[Stored records]
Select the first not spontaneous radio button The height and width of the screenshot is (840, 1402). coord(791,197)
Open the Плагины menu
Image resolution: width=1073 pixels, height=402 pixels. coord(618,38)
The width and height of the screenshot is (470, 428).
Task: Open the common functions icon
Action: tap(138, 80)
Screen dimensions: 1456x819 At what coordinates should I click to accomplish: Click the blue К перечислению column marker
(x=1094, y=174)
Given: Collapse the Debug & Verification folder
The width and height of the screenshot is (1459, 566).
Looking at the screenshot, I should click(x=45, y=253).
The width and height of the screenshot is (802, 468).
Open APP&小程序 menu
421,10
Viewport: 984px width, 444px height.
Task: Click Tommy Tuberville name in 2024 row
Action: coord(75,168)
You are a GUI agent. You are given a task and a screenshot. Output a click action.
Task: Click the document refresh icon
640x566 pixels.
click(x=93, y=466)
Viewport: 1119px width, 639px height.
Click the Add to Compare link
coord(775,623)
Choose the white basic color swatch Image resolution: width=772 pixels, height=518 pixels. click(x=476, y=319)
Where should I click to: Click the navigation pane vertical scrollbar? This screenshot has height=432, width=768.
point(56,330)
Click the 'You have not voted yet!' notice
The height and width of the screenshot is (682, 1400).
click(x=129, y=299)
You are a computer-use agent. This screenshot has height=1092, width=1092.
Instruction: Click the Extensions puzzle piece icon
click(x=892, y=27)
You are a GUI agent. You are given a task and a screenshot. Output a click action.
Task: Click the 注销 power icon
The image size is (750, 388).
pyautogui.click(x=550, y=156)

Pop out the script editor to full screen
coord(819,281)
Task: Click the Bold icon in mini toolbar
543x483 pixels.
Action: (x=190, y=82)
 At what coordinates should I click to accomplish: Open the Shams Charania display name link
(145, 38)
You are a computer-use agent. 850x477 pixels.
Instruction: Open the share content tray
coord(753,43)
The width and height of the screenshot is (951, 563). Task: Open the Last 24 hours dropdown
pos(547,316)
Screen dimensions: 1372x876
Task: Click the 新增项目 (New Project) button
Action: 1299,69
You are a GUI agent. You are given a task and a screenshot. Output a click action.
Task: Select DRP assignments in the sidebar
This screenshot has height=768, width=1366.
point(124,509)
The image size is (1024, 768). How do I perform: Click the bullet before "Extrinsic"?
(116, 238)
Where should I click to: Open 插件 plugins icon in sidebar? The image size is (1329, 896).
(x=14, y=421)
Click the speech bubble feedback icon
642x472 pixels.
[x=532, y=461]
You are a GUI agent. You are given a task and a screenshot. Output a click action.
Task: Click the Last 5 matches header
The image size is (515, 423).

→ Directions for this task
Repeat the records exactly, including every line.

→ Solution below
Select the first not spontaneous radio button The height and width of the screenshot is (840, 1402). coord(791,197)
Open the Плагины menu
Image resolution: width=1073 pixels, height=402 pixels. coord(618,38)
The width and height of the screenshot is (470, 428).
Task: Open the common functions icon
Action: tap(138, 80)
Screen dimensions: 1456x819 At what coordinates should I click to accomplish: Click the blue К перечислению column marker
(x=1094, y=174)
Given: Collapse the Debug & Verification folder
The width and height of the screenshot is (1459, 566).
Looking at the screenshot, I should click(x=45, y=253).
The width and height of the screenshot is (802, 468).
Open APP&小程序 menu
421,10
Viewport: 984px width, 444px height.
Task: Click Tommy Tuberville name in 2024 row
Action: coord(75,168)
You are a GUI agent. You are given a task and a screenshot. Output a click action.
Task: Click the document refresh icon
640x566 pixels.
click(x=93, y=466)
Viewport: 1119px width, 639px height.
Click the Add to Compare link
coord(775,623)
Choose the white basic color swatch Image resolution: width=772 pixels, height=518 pixels. click(x=476, y=319)
Where should I click to: Click the navigation pane vertical scrollbar? This screenshot has height=432, width=768.
point(56,330)
Click the 'You have not voted yet!' notice
The height and width of the screenshot is (682, 1400).
click(x=129, y=299)
You are a computer-use agent. This screenshot has height=1092, width=1092.
Instruction: Click the Extensions puzzle piece icon
click(x=892, y=27)
You are a GUI agent. You are given a task and a screenshot. Output a click action.
Task: Click the 注销 power icon
The image size is (750, 388).
pyautogui.click(x=550, y=156)

Pop out the script editor to full screen
coord(819,281)
Task: Click the Bold icon in mini toolbar
543x483 pixels.
Action: (x=190, y=82)
 At what coordinates should I click to accomplish: Open the Shams Charania display name link
(145, 38)
You are a computer-use agent. 850x477 pixels.
Instruction: Open the share content tray
coord(753,43)
The width and height of the screenshot is (951, 563). Task: Open the Last 24 hours dropdown
pos(547,316)
Screen dimensions: 1372x876
Task: Click the 新增项目 (New Project) button
Action: 1299,69
You are a GUI agent. You are given a task and a screenshot. Output a click action.
Task: Select DRP assignments in the sidebar
This screenshot has height=768, width=1366.
point(124,509)
The image size is (1024, 768). How do I perform: Click the bullet before "Extrinsic"?
(116, 238)
Where should I click to: Open 插件 plugins icon in sidebar? The image size is (1329, 896).
(x=14, y=421)
Click the speech bubble feedback icon
642x472 pixels.
[x=532, y=461]
You are a GUI agent. You are given a task and a screenshot. Output a click action.
Task: Click the Last 5 matches header
The image size is (515, 423).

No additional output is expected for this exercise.